WHAT IS REQUIRED =>
Report how many lines below include "Roca", giving the figure alone.

Data entries
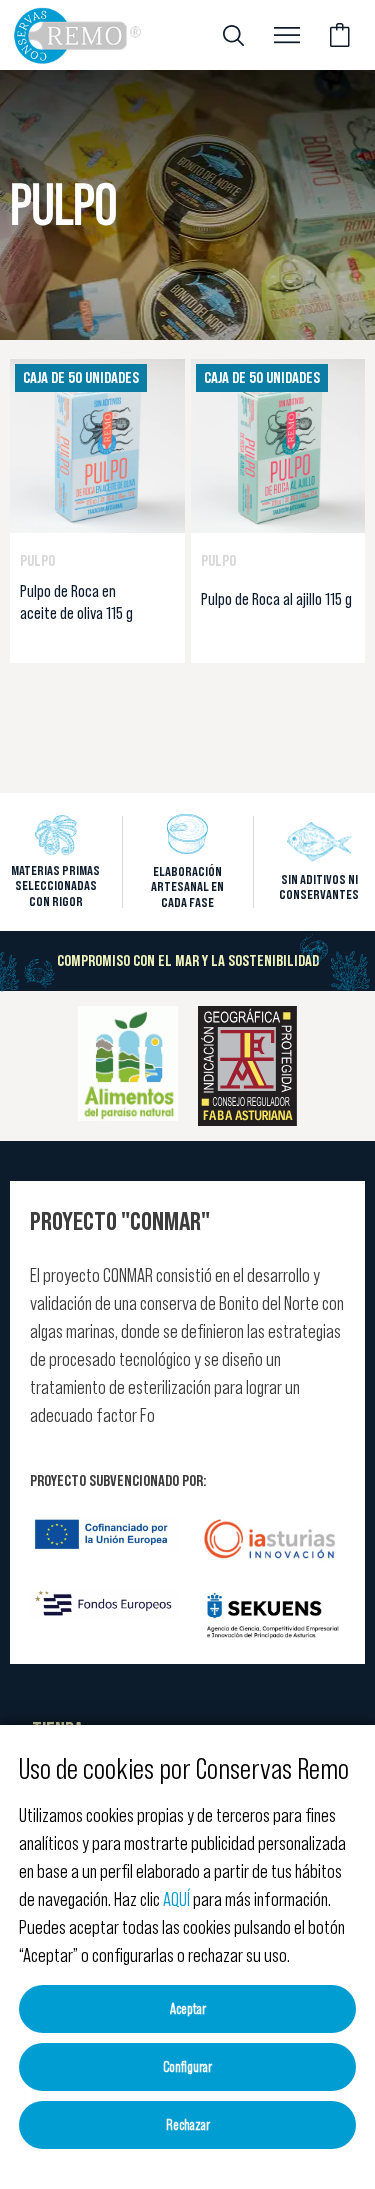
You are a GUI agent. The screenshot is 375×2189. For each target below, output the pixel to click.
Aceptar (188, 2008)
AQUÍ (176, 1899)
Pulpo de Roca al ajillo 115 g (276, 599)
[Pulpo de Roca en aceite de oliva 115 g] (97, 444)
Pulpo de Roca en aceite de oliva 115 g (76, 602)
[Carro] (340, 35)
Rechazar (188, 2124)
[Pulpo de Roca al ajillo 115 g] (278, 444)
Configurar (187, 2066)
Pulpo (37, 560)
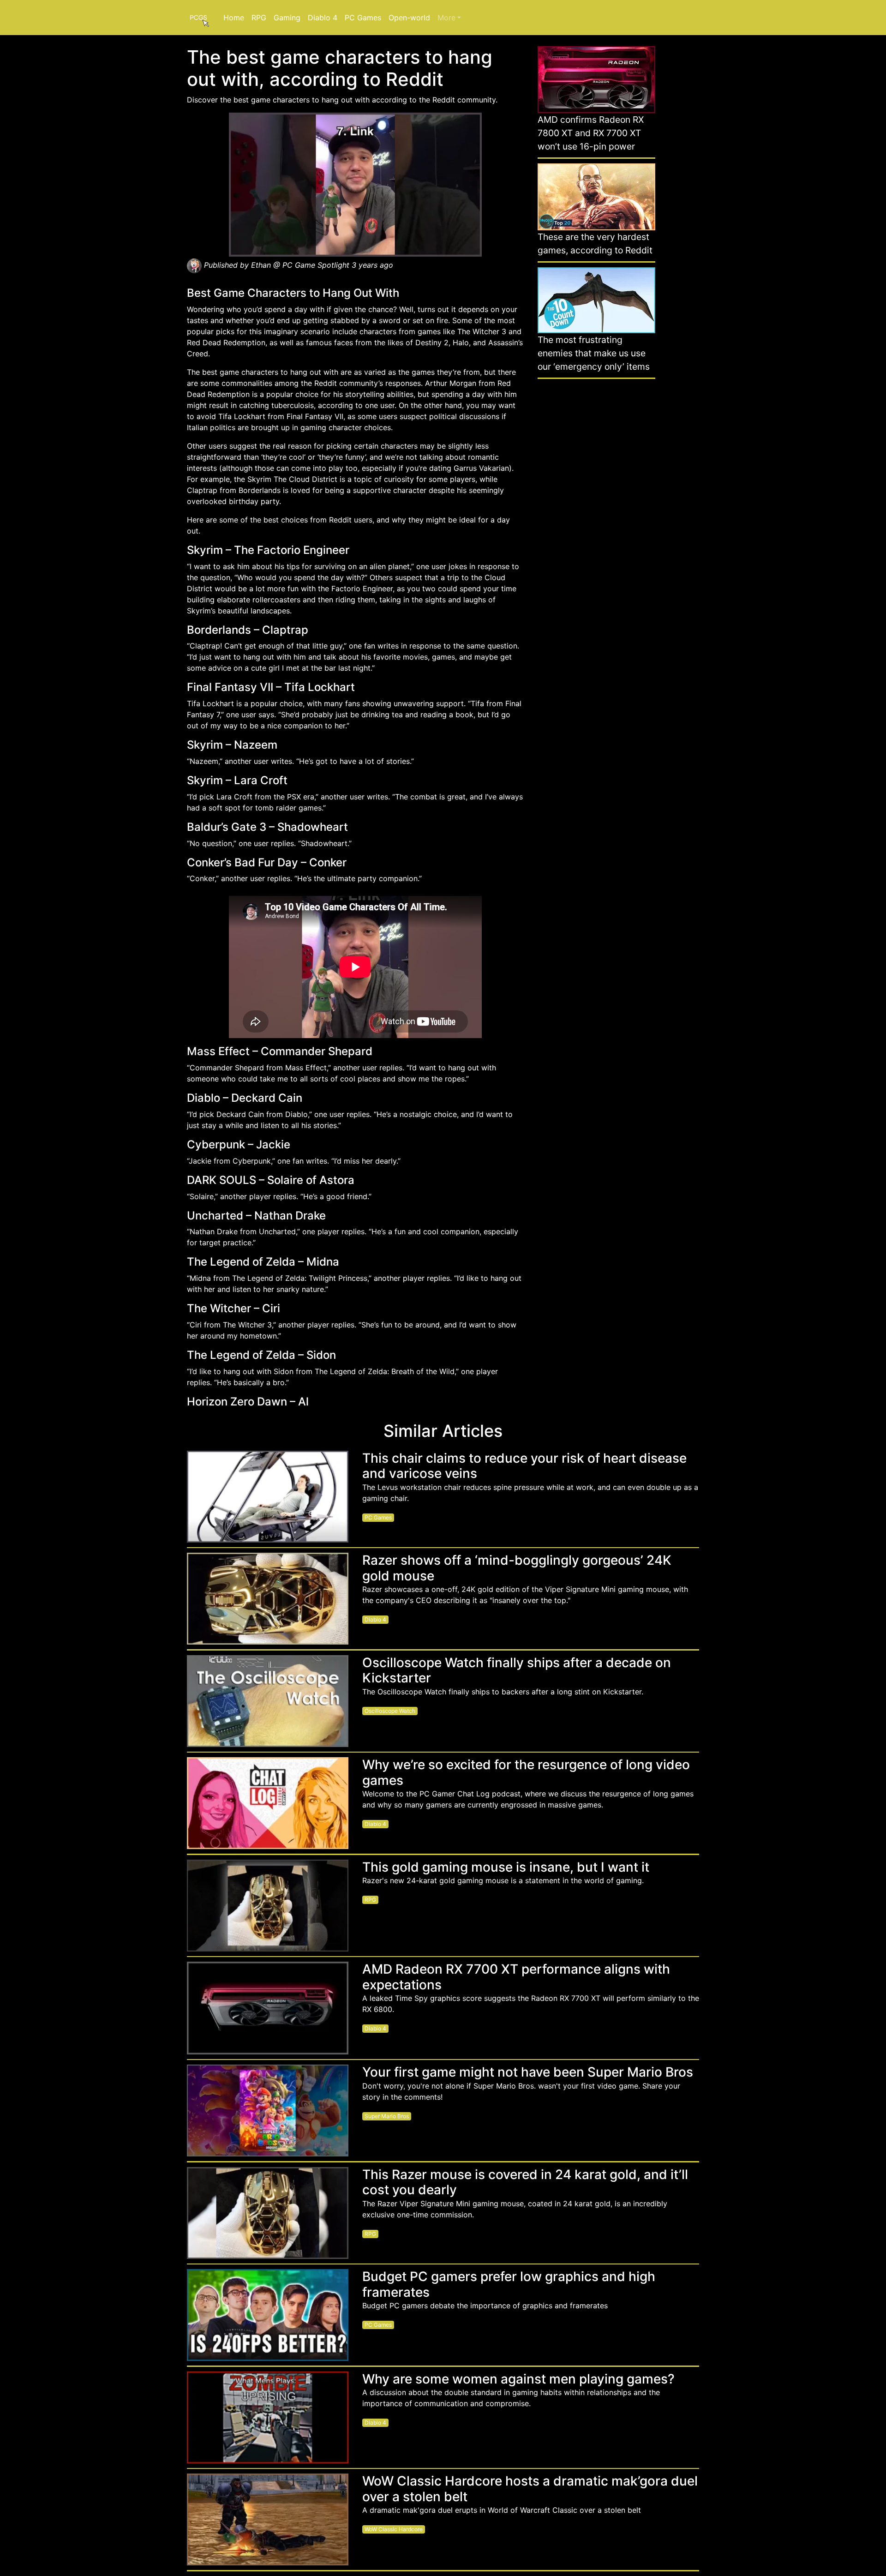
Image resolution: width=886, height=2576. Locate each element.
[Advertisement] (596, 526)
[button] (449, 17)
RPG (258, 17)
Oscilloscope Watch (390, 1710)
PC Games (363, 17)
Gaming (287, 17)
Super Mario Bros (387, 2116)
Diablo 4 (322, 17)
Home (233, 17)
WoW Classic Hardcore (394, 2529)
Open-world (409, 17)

SOLVED EXERCISE =>
4